Dr Champ on Boost Radiotherapy in Breast Cancer

Colin E. Champ, MD, discusses findings from 2 clinical trials investigating boost radiotherapy plus whole breast radiotherapy following surgery in patients with ductal carcinoma in situ or early-stage breast cancer.

Colin E. Champ, MD, radiation oncologist, Allegheny Health Network, discusses findings from 2 clinical trials investigating boost radiotherapy plus whole breast radiotherapy following surgery in patients with ductal carcinoma in situ or early-stage breast cancer.

The TROG 07.01 trial (NCT00470236) evaluated the efficacy and safety of adding tumor bed boost following hypofractionation in patients with non–low-risk ductal carcinoma in situ who have received breast-conserving surgery and whole breast radiotherapy.

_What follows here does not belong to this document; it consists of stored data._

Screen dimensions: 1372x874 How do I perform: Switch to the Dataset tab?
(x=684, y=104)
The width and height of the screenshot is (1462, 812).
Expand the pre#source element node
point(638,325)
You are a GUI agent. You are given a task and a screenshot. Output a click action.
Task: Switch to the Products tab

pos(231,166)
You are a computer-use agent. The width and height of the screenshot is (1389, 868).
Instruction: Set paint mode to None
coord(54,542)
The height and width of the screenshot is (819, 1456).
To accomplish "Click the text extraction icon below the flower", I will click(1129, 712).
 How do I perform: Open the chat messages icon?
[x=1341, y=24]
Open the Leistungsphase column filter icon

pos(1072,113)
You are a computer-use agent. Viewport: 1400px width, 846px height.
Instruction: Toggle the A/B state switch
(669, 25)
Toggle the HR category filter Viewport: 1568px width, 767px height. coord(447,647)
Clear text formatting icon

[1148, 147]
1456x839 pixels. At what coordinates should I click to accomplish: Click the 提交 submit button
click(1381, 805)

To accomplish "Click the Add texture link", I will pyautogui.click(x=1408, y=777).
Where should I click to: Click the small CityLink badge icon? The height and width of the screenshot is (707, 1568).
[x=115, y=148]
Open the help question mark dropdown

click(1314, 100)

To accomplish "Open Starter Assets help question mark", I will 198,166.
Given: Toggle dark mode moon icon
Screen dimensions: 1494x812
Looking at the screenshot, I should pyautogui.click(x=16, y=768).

This 4-arm trial randomized patients to receive a standard fractionation schedule of whole breast radiotherapy, a shorter fractionation schedule of whole breast radiotherapy, whole breast radiotherapy plus a tumor bed boost at a standard fractionation schedule, or whole breast radiotherapy plus a tumor bed boost at a shorter fractionation schedule. In this trial, the 5-year rates of freedom from local recurrence were 97.1% in patients who received a tumor bed boost vs 92.7% in those who did not receive a boost. These findings indicate that although radiation therapy alone is effective in this population, adding a tumor bed boost is also effective, Champ says. In TROG 07.01, patients who received a boost experienced higher rates of adverse effects (AEs), including a 14% rate of breast pain vs a 10% rate in the no-boost arms, Champ notes.

The phase 3 RTOG 1005 trial (NCT01349322) investigated hypofractionated whole breast irradiation with concurrent boost vs conventional whole breast irradiation plus sequential boost after lumpectomy in patients with high-risk early-stage breast cancer, who typically receive 3 weeks of hypofractionated whole breast irradiation followed by 4 to 5 days of a sequential boost, Champ explains. In this trial, the 5-year rates of in-breast recurrence in the sequential boost and simultaneous integrative boost arms were 2.0% and 1.9%, respectively, and the 7-year rates of in-breast recurrence were 2.2% and 2.6%, respectively. The incidence of grade 3 or higher AEs was also similar between the sequential boost and concurrent boost arms, at 3.3% and 3.5%, respectively. These findings indicate that patients who require a boost can safely receive it concomitantly with hypofractionated whole breast irradiation in the standard 3-week period rather than sequentially with radiation over a 4-week period, Champ concludes.